Work instruction:
In the passage about rights and discretion, what did Dorsainvil worry the termination of his TPS would affect?

Source passage:
Rights and discretion

One of the hardest truths to explain in civics is that the Constitution does not give everyone the same relationship to the federal government.

Many constitutional protections apply to “persons,” not only to “citizens.” Due process, for example, has long been understood as a constraint on government power when it acts against human beings under U.S. jurisdiction. But immigration law also lives in a space where Congress and the executive branch have historically been granted sweeping discretion. That discretion expands further when courts interpret statutes to limit judicial review.

So the Springfield moment becomes a civics lesson in real time: a community can live, work, worship, pay taxes, raise children, and still discover that its legal footing is contingent, revocable, and politically vulnerable.

What sanctuary means

In American history, “sanctuary” has always been a contested word because it sits at the border between two loyalties: loyalty to law as written and loyalty to moral conscience.

But the Constitution does not require citizens to be quiet. The First Amendment does not protect speech only when the government is comfortable. It protects speech precisely when it is not. When a city gathers on courthouse steps or in a public courtyard to insist that families belong, that is constitutional culture you can actually see: bodies in public, names on cards to senators, and songs aimed outward as a warning that isolation is part of the policy design.

Dorsainvil, addressing supporters and immigrants who were anxious that night, offered gratitude that also doubled as a civic argument about solidarity: “Your compassion has reminded us of the very best of America,” he said. “You have welcomed your neighbors, spoken out against injustice, defended vulnerable families and refused to let hate and division have the final word.”

“To every immigrant family who is anxious tonight, there are people across this nation who believe in you, who stayed with you, and who will continue advocating for your rights and your dignity,” he added.

After the gavel

Geoff Pipoly, lead attorney for the Haitian respondents, criticized the ruling’s effect on court oversight. “The new rule from the Supreme Court is that when it comes to TPS decisions, the administration, any executive branch agency, can break the law flagrantly, openly and make no secret of it, and the federal courts can’t stop it,” he said.

Pipoly said his team was still reviewing the opinion and planned to evaluate what claims remain viable. But his warning was stark: “The Supreme Court’s decision means that many, many people are going to die violent, needless deaths. That’s the bottom line.”

Even if you set aside the rhetoric, the legal point is urgent. When judicial review is limited, accountability shifts. People are forced to seek relief through politics, legislation, and local community defense rather than through courts.

What Springfield shows

Springfield has been treated as a symbol before, often without its consent. In 2024, national politicians dragged this city into the spotlight and fueled false claims about Haitian residents. Now Springfield is again a symbol, but this time on different terms: a test of whether a community can respond to legal whiplash with something sturdier than panic.

After the vigil ended, when the crowd had cleared and the lingering equipment was packed away, Dorsainvil was asked what was next. “I don’t know. I don’t know,” he said softly. He was worried about how the termination of his TPS would affect his pursuit of a master’s degree.

The Constitution does not mention Temporary Protected Status. It does not promise that a life built here will be allowed to remain here. But it does set the terms of our political morality, because it structures how power is exercised and who can challenge it.

When a Supreme Court decision makes thousands of people newly deportable, the question for the rest of the country is not only what the law permits. The question is what we, as citizens, will insist the law should become.

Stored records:

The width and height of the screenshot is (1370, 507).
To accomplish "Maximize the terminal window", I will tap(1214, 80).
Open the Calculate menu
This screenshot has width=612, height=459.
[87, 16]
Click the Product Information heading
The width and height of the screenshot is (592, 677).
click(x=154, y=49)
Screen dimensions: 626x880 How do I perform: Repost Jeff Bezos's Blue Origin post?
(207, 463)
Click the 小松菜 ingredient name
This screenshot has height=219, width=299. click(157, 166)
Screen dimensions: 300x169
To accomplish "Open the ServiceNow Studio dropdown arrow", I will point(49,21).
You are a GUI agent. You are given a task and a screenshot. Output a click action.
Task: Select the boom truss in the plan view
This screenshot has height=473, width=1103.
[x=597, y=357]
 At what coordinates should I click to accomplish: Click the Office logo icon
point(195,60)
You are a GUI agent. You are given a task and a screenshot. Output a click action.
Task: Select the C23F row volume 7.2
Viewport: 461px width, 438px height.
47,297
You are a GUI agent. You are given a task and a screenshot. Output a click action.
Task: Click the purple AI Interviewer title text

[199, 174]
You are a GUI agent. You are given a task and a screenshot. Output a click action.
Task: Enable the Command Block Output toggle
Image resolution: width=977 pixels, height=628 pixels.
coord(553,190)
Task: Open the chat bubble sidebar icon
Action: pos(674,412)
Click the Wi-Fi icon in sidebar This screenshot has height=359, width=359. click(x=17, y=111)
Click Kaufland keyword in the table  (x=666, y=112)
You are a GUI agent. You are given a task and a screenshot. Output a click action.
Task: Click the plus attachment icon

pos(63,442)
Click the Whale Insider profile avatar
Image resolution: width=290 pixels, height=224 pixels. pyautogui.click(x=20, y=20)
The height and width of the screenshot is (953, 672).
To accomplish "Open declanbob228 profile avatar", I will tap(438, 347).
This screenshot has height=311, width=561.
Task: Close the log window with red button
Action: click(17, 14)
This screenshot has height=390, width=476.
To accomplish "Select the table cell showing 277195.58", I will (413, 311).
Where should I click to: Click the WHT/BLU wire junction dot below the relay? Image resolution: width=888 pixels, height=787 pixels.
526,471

Exercise result:
His pursuit of a master's degree.